* INFORMATION PROVIDED *
▽
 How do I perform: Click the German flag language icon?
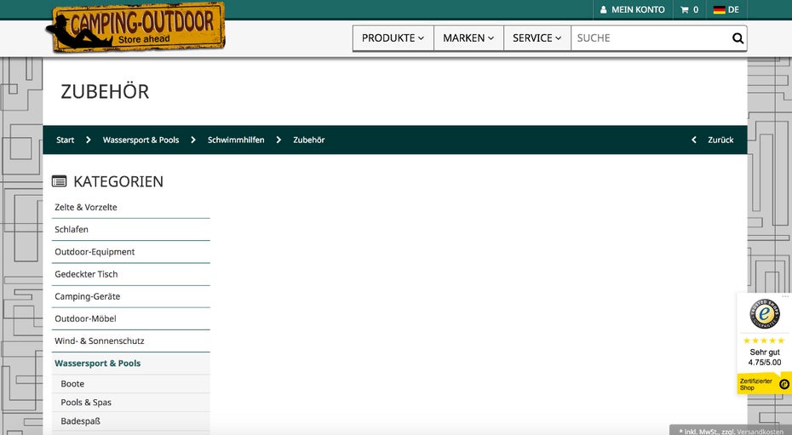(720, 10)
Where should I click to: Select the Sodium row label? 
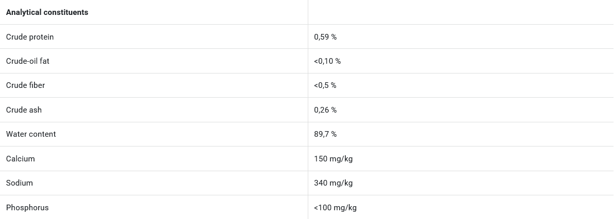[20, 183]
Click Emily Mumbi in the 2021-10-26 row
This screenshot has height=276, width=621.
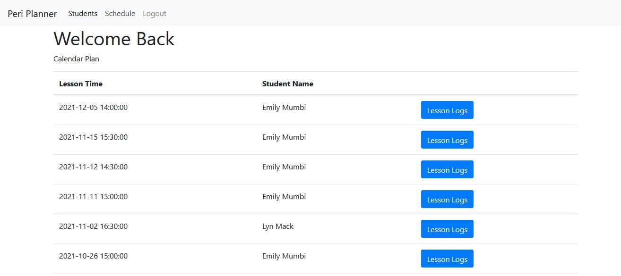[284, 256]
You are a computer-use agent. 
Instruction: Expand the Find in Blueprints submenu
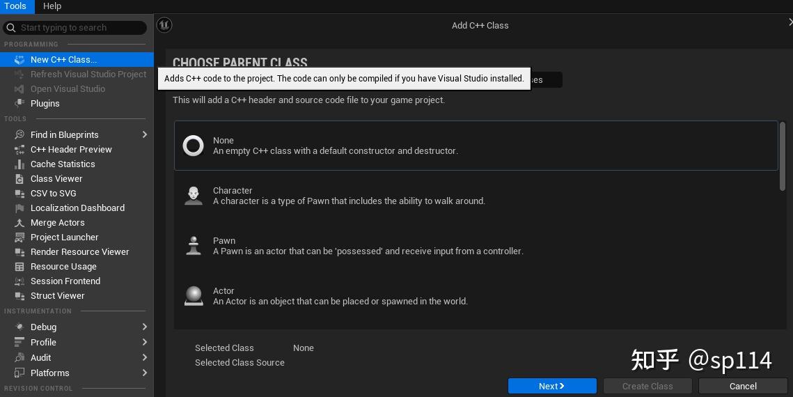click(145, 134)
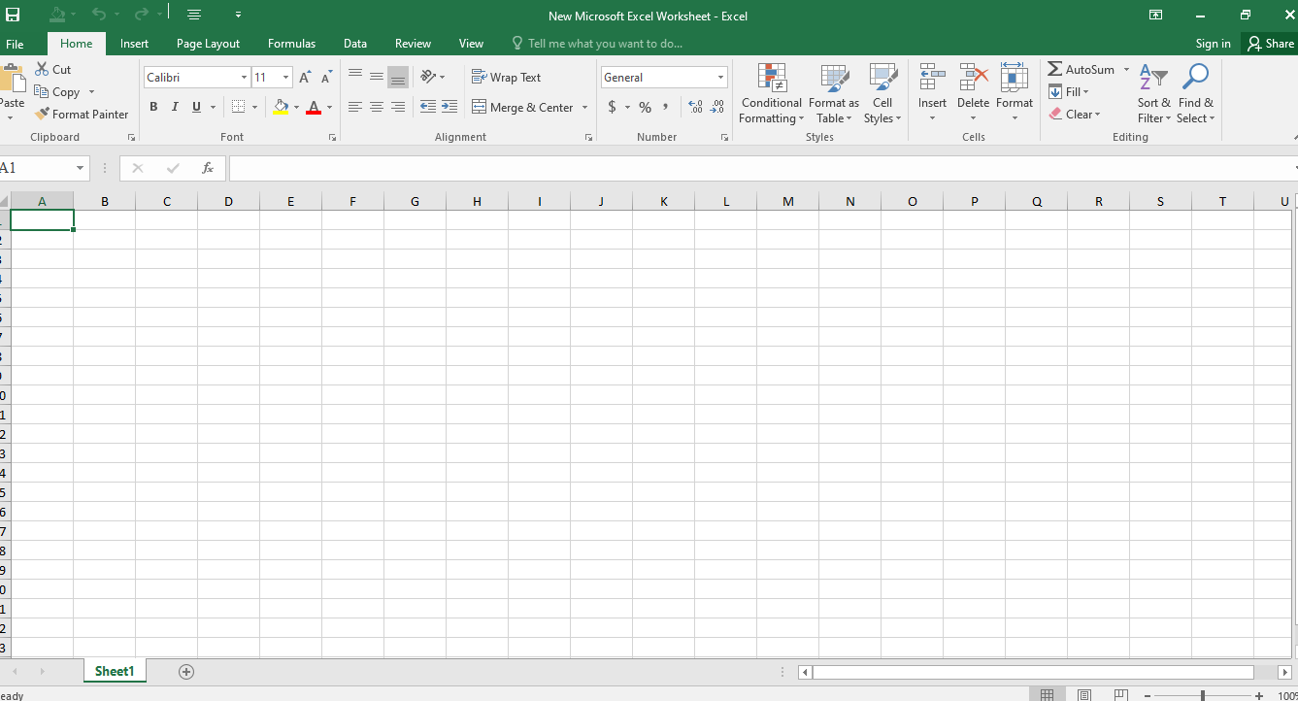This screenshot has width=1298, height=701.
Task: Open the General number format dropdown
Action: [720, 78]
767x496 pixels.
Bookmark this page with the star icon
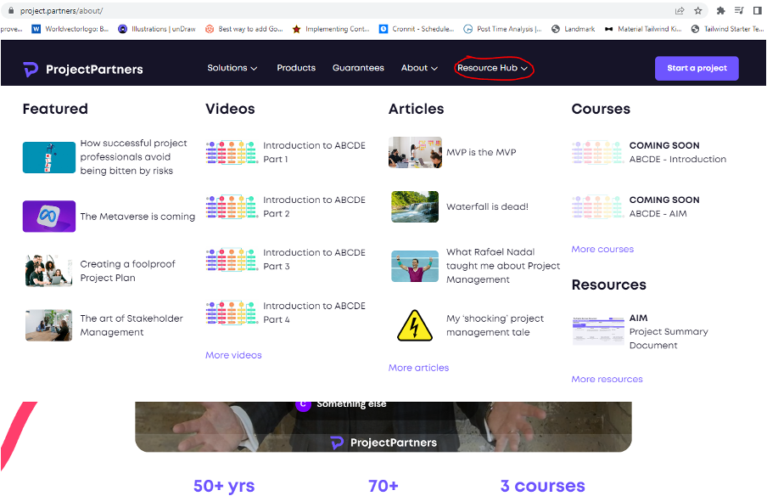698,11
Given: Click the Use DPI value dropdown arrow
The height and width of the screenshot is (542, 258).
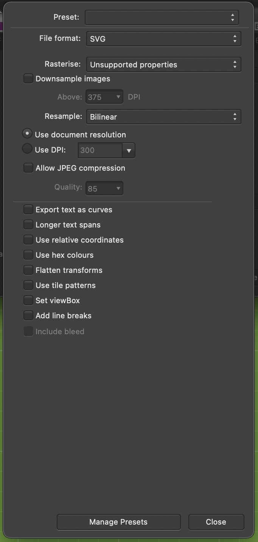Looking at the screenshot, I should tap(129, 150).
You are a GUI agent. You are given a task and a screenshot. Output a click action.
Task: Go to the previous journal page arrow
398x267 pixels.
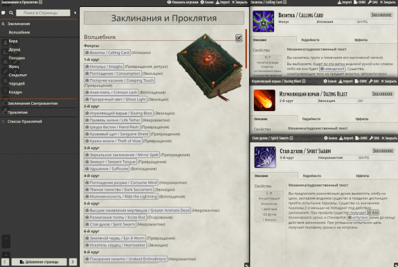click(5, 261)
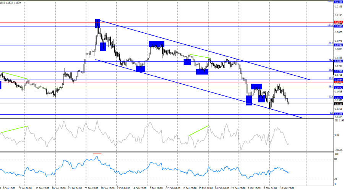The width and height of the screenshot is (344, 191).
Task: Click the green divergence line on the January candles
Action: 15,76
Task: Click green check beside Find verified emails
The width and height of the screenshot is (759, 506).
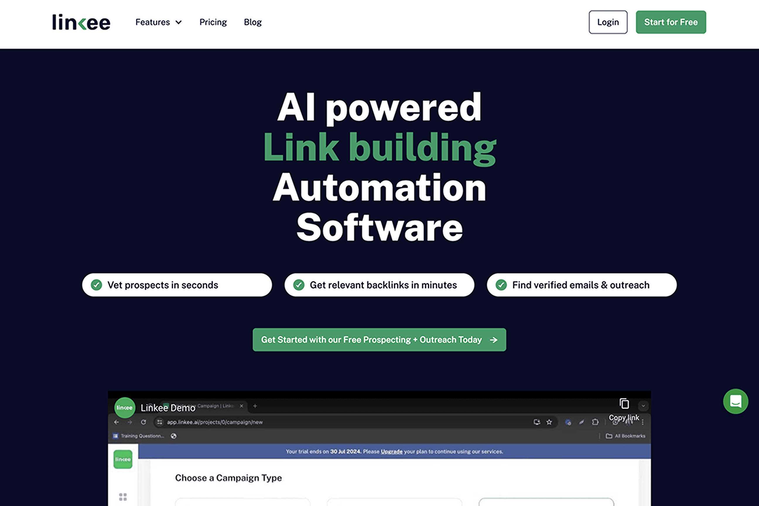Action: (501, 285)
△
▽
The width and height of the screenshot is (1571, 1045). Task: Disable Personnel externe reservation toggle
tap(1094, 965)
△
* SET PROBLEM *
Pick out each line in the rows above that contains the word "agent", and copy those lines.

* EXPECTED ANSWER *
You are a computer-use agent. 
You are a GUI agent. You are given a task and a screenshot. Output a click action.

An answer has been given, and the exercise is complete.